I managed to install mailman version 2.1.15 on NS. It’s running as a service, I migrated old mailing lists from SME 9.2. This is all working through the mailman gui.
In libreoffice it’s possible to send a document as an email. Of course the client has to be configured to send the email to the NS. For a first test I just emailed to an email-address outside - NOT to a list of mailman. This is working instantly and perfect.
BUT mailing to a list i.e. “test” migrated from SME to mailman, gives an error from the libreoffice client:
<class ‘smtplib.SMTPRecipientsRefused’>: {‘Test@xxx.de’: (550, b’5.1.1 Test@xxx.de: Recipient address rejected: User unknown in virtual mailbox table’)}
Does there has to be a user and a mailbox named in this case “Test” on the NS?
Creating a user named “Test” leads to local delivery of the email. It seems, the NS does not know how to interact with mailman and lists created in mailman.
Hmm, what do I miss? Googling around tells thet centos7 and mailman should work together.
@schulzstefan the first edit at email parameters on Cockpit could destroy your manual edit.
Consider to create a configuration fragment to make your changes permanent.
Something is still wrong or not quite correct/complete.

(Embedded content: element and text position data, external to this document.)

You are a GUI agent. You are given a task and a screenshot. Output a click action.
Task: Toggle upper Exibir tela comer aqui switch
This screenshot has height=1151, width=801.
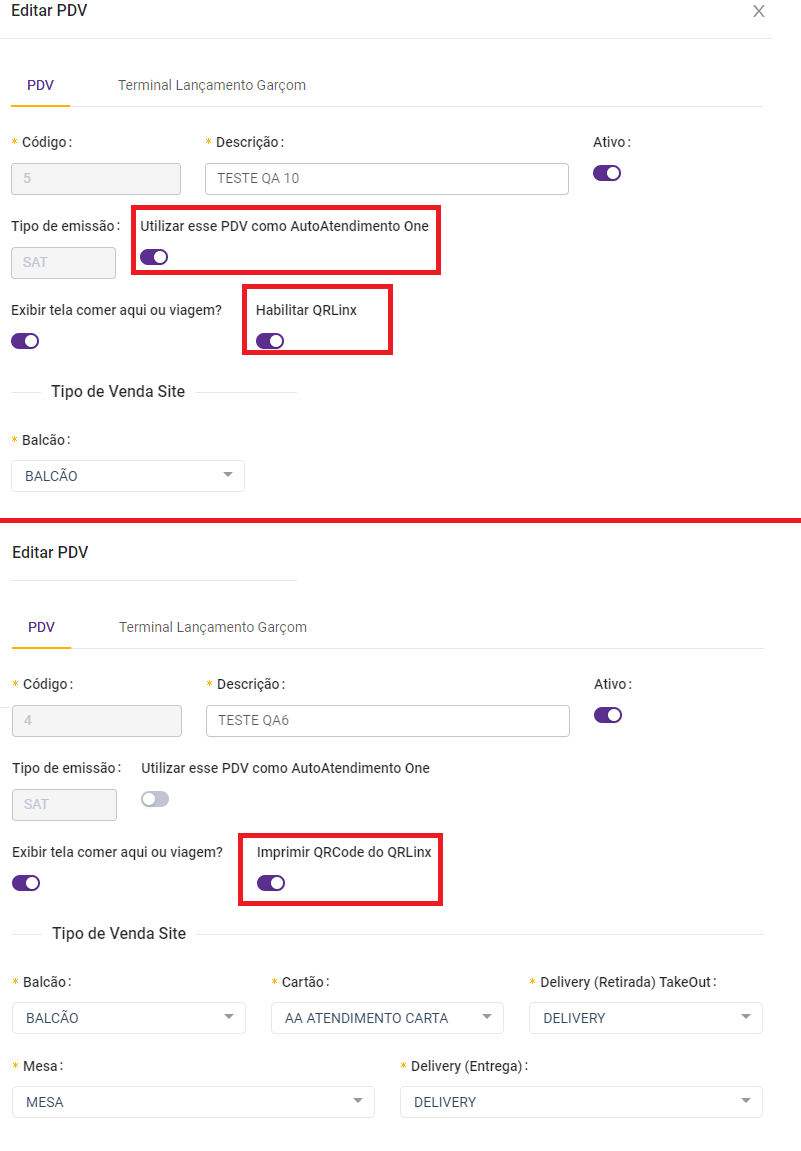(25, 341)
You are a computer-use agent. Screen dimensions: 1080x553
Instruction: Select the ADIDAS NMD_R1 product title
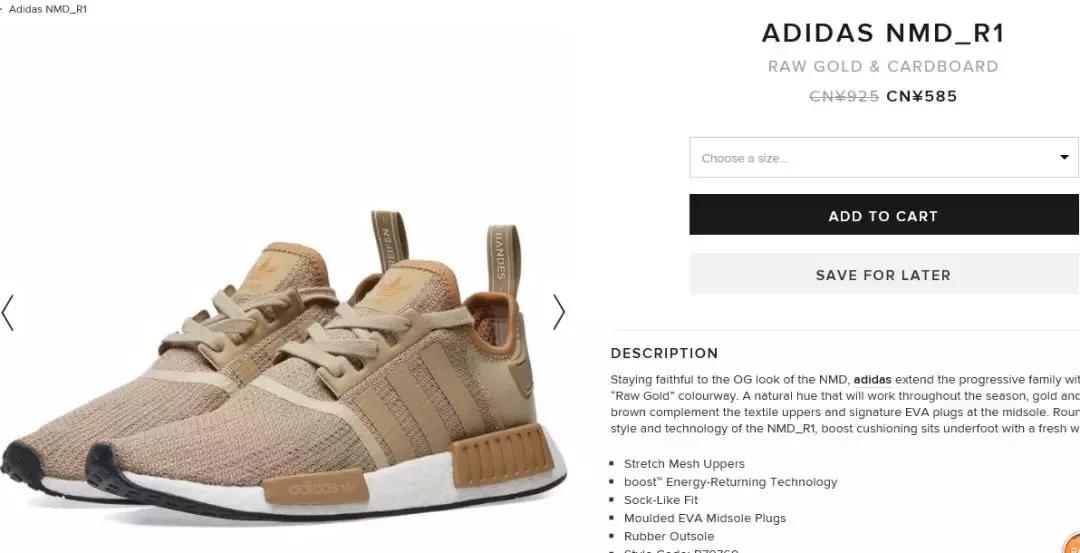883,33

As I told above for testing purpose I created a user test. Remember, the list “test” was already there. Later on I deleted this user and it was possible to send an email to the list “test”.
Today I tried to send an email to a list called “christmas”. That didn’t work out. Here’s the snip from the maillog:
I created a user named christmas. I sent an email to the user/list christmas. The mail was delivered in the local postbox of the user christmas. Afterwards I deleted the user christmas.
I followed the steps described in post (3) and did also a #:newaliases
Now it worked. The email went to the list christmas. And mailman worked flawlessly the appx. 2500 emails from the list out.
I assume the reason could have to do something with dovecot, but this is beyond my knowledge.
This is just to let you know, I can live with that.